Portability, Modularity and Seamless Speech-Corpus Indexing and Retrieval: A New Software for Documenting (not only) the Endangered Formosan Aboriginal Languages
Jozsef Szakos, Providence University
Ulrike Glavitsch, Federal Institute of Technology (ETH)

Word Version
SpeechIndexer as a new software addresses the problem of language documentation and sharing of collected materials in reviving endangered languages. The rapid disappearance of Austronesian languages in Taiwan and the urgent need for their revival call for an easy to use software in the field, and compatible with further systems, which has an indexing capability between a first broad transcription of speech and its unsegmented, searchable digitized recording.

SpeechIndexer has two versions, one for the preparation of data and one for the search and sharing of the database. The researcher correlates the transcribed morphemes with the highlighted data from the authentic audio recording and creates indices. He/she can then string-search the database according to morphemes, grammatical tags, etc., depending on the indices prepared.

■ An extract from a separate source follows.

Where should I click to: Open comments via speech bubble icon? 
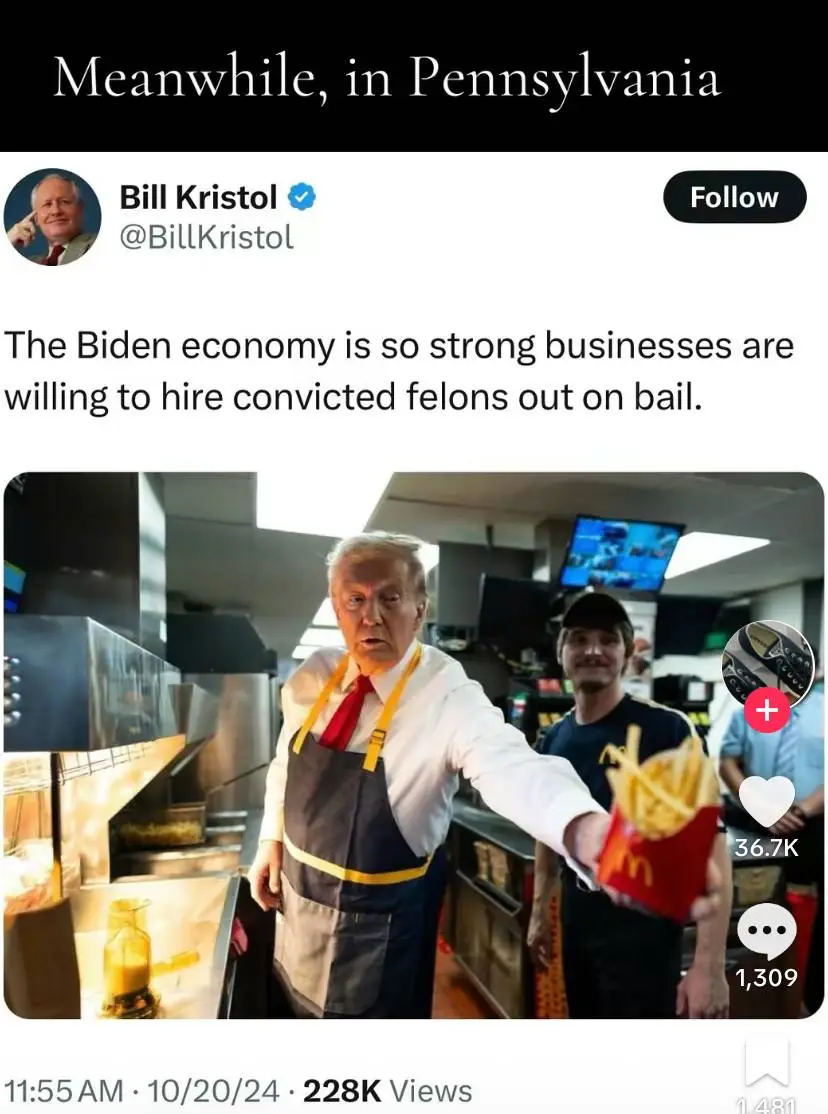coord(767,931)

One of the advantages of SpeechIndexer is the flexibility for the user so that he can seamlessly define the length of the context of the retrieved speech, practice in learning or save copies for further analysis.

Upward compatibility is guaranteed, since the database results are on CD and the software runs in the Java environment, which will be around for some time to come.

The portability is given by the small file size of the program itself and the indices generated. Since the original recordings will not be modified during the process, the software can be a good means of direct archiving, too and it can complement the mostly mainframe systems of most language documentation efforts1.

1. Introduction - Corpora and Language Documentation  
The development of corpus linguistics in western countries was mainly based on research needs arising from written language forms [6]. "Father Busa was primarily concerned with his monumental work, the Index Thomisticus, a complete concordance of the works of St. Thomas Aquinas. He began the work of analyzing and collating the Thomistic corpus using electromechanical card-sorting machines in 1949. Father Busa pioneered many of the techniques required to encode a complex textual corpus to produce a comprehensive, analytical, contextual concordance."2 These early linguistic needs included concordances of philosophical, biblical, literary works and the major tasks of programmers consisted in creating KWIC (keyword in context) concordancers (Micro-OCP3, Monoconc4, Paraconc5), search engines and statistical search programs [4]. By the end of the 20th Century the growth of computing power resulted in large size corpora (BNC6, etc.), which by then needed grammatical taggers and more complex search interfaces (SARA7) [1]. All the languages involved in early corpus linguistics were standardized over centuries, dominated by the philological research, lacking the diversity offered by the documentation of languages and dialects without established orthographic systems.

While our main aim is to raise the unwritten languages to the level of well-documented languages of classical/dominant civilizations, we may learn from their experiences and complement these corpora. Such national collections provide balanced records of the language of a certain period. They aim to be representative, but a language documentation should try to be complete and comprehensive, too.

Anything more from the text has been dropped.